The contributions demonstrate that international policy research can benefit significantly from incorporating ideas from a wide range of sources. Aside from international relations and other subfields of political science (such as comparative politics and public policy), the contributions use concepts from some disciplines, including psychology, economics, and sociology. Thus, they add to the knowledge we can draw to address pressing foreign policy issues, resulting in a complete picture of the situation. This entails considering ideas derived from other positivist epistemologies besides the positivist one, which is still dominant in FPA. Taking into account ideas from feminist theory or critical time theory, the contributions show that positivist work can benefit greatly from including these other viewpoints.

In addition, the contributions underline how vital it is to stop disputing the significance of particular elements that are said to sway the path of international policy. Individuals, parties, and regional organizations all have the potential to influence global policy, but this isn’t necessarily the case in practice.
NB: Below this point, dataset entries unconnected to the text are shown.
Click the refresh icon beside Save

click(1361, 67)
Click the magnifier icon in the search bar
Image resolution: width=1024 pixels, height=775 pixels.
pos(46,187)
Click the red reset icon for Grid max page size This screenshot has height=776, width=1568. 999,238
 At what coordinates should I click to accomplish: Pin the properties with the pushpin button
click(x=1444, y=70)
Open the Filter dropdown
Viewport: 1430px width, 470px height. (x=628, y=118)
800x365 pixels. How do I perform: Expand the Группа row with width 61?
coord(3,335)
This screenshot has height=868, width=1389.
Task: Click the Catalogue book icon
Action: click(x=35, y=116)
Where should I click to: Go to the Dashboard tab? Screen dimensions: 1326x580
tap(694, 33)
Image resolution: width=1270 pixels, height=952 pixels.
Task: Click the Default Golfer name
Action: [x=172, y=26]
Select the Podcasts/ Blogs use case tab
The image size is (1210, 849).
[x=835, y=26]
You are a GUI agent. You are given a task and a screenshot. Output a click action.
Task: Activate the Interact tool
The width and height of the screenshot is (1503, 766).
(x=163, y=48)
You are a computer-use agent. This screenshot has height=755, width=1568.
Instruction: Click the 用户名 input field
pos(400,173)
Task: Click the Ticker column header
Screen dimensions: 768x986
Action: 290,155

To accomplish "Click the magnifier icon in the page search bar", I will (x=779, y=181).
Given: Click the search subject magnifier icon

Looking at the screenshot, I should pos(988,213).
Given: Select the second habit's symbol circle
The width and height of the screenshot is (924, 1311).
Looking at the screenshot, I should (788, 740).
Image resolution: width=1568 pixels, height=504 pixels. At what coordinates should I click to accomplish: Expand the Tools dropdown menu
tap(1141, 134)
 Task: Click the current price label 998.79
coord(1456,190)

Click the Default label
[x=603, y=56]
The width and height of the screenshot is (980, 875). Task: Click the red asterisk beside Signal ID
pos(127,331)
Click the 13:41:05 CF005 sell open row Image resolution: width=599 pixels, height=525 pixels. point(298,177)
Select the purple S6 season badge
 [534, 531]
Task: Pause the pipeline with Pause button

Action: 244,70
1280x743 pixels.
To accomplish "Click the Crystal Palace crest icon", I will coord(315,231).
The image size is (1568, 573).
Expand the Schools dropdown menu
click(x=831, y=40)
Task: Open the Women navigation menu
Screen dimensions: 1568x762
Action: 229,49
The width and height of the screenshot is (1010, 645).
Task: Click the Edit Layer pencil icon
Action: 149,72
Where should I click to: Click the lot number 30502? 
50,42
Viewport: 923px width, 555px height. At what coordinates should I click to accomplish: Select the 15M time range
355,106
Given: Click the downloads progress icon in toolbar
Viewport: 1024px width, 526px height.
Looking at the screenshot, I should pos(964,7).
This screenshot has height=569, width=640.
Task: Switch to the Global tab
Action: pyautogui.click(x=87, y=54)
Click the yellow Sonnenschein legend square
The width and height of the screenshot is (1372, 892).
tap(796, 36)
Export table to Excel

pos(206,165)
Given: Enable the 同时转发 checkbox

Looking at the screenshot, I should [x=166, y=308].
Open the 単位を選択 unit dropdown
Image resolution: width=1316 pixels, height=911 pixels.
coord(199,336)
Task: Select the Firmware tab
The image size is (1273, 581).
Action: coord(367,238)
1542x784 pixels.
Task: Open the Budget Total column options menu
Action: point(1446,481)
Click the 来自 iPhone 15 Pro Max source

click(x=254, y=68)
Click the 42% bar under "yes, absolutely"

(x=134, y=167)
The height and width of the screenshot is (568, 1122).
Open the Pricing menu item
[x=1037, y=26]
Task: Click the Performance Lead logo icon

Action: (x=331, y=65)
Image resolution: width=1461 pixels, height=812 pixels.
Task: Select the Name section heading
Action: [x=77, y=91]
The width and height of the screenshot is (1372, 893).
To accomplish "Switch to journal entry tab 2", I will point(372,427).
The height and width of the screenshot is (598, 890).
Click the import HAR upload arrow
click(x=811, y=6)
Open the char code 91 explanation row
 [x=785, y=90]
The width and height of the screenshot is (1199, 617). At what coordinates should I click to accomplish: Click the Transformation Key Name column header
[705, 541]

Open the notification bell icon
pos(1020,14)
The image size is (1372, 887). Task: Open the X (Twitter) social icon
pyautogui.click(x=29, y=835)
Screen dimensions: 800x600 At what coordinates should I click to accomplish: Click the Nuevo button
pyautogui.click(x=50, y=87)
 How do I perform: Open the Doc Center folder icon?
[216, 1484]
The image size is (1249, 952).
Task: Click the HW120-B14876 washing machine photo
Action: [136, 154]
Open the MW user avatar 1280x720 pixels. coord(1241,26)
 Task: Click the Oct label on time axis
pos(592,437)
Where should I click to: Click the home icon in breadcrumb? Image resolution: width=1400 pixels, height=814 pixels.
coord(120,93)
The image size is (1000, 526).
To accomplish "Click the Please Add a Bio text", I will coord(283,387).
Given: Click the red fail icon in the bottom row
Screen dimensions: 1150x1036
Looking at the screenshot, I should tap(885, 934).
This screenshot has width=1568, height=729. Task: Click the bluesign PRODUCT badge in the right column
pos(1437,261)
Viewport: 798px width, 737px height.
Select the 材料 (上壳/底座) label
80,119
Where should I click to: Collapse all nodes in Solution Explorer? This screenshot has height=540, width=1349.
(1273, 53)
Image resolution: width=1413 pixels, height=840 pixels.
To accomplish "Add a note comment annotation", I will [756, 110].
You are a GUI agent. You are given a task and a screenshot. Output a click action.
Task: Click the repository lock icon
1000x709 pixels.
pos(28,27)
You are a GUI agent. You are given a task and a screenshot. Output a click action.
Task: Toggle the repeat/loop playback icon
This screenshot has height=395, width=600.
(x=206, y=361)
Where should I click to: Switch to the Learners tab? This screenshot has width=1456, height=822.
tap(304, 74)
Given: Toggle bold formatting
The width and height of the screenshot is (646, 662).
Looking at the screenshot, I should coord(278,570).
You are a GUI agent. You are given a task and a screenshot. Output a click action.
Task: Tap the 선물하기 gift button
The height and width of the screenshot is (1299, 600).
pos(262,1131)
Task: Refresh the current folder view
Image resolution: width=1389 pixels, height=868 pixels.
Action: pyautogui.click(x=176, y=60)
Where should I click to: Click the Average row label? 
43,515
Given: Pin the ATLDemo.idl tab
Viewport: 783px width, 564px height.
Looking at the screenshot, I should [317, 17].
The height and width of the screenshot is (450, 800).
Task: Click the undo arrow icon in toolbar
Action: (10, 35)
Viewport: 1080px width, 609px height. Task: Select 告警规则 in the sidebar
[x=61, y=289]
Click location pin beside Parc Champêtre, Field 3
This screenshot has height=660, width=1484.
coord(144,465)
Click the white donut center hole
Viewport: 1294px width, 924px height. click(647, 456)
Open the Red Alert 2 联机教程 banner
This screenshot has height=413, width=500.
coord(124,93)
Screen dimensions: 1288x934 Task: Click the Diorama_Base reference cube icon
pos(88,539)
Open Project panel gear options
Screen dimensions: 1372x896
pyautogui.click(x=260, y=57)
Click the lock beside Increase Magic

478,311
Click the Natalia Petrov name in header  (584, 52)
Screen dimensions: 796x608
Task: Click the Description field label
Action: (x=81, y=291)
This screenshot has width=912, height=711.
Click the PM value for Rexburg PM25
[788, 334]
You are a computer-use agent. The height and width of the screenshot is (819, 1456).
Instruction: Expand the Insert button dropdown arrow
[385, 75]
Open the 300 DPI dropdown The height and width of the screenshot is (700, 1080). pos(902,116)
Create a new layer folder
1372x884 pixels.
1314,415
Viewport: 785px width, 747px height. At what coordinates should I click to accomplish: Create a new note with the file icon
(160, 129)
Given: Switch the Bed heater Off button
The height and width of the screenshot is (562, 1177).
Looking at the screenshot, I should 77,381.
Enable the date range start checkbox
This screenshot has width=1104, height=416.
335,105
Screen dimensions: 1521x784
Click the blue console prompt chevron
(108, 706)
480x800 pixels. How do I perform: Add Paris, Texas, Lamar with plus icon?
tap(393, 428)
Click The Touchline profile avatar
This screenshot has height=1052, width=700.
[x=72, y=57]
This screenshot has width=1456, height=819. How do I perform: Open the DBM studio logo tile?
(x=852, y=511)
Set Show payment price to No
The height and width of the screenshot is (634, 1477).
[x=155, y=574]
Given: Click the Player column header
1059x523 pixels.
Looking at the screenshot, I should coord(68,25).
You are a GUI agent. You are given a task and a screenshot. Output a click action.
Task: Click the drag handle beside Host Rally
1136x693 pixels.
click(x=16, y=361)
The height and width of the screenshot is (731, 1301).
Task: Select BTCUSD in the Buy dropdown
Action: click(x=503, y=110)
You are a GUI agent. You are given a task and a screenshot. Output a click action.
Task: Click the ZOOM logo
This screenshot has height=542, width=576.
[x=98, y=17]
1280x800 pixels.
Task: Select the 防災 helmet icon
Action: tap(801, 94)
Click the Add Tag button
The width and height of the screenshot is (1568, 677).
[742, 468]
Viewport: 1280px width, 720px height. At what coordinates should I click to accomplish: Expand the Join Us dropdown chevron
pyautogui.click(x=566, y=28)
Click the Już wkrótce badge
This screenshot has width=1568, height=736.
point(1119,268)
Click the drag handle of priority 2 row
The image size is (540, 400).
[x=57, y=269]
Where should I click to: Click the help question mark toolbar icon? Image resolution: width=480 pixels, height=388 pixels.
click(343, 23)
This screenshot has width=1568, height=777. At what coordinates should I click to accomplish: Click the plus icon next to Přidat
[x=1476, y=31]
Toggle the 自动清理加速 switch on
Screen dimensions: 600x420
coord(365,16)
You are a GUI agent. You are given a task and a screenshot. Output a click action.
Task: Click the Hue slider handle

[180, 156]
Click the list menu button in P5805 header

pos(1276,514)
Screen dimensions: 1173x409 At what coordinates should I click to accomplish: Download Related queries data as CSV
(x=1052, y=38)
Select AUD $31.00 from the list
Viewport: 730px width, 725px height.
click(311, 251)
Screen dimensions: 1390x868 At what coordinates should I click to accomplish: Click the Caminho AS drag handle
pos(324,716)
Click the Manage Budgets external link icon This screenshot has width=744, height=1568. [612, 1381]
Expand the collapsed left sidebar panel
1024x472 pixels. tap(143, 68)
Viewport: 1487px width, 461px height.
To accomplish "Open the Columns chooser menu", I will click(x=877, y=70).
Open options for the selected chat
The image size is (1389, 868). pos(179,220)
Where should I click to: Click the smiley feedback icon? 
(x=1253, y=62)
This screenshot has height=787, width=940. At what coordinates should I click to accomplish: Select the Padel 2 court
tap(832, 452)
This assessment raises the “real” question of whether or not factors such as these and others that influence foreign policy are essential in the first place. The answer to this question has already given for some of the factors discussed here, but further research may provide more comprehensive insights into how a combination of specific factors affects foreign policy.

There are many examples of foreign policy decisions made by a single leader and more general trends and shifts. As a result, the frameworks and ideas used are not only relevant in the Western world. A variability of non-Western elements influence political outcomes, including but not limited to political parties, populism, personal characteristics such as race and ethnicity, gender, and the passage of time. Despite its importance, finding parallels and contrasts between how these and other factors play out in various decision-making contexts has received far less attention than it deserves. This will strengthen foreign policy comparisons that go beyond the usual North-South divide.

 

References:

  1. Carlsnaes, W. (2008). Actors, structures, and foreign policy analysis. Foreign policy: theories, actors, cases, 85-100.
  2. Potter, W. C. (1980). Issue area and foreign policy analysis. International Organization34(3), 405-427.
  3. White, B. (1999). The European challenge to foreign policy analysis. European Journal of International Relations5(1), 37-66.
  4. Giacalone, R. (2012). Latin American foreign policy analysis: external influences and internal circumstances. Foreign Policy Analysis8(4), 335-353.
  5. Morin, J. F., & Paquin, J. (2018). Foreign policy analysis: A toolbox. Springer.
  6. de Almeida, M. H. T., Fernandes, I. F., & de Sá Guimarães, F. (2021). Structuring Public Opinion on Foreign Policy Issues: The Case of Brazil. Latin American Research Review56(3), 557-574.
  7. Bishop, E., & Bittner, M. (2018). Pedagogy With Purpose: Engaging students with foreign policy issues. Childhood Education94(4), 14-21.
  8. White, B. (2018). Foreign policy analysis and European foreign policy. In Rethinking European Union Foreign Policy(pp. 45-61). Manchester University Press.
  9. Ferris, E. G. (2019). Toward a theory for the comparative analysis of Latin American Foreign Policy. The Dynamics of Latin American Foreign Policies: Challenges for the 1980s(pp. 269-284). Routledge.
  10. Thorstensen, K. (2020). In pursuit of significance, a foreign policy analysis of Pakistan(Master’s thesis, Norwegian University of Life Sciences, Ås).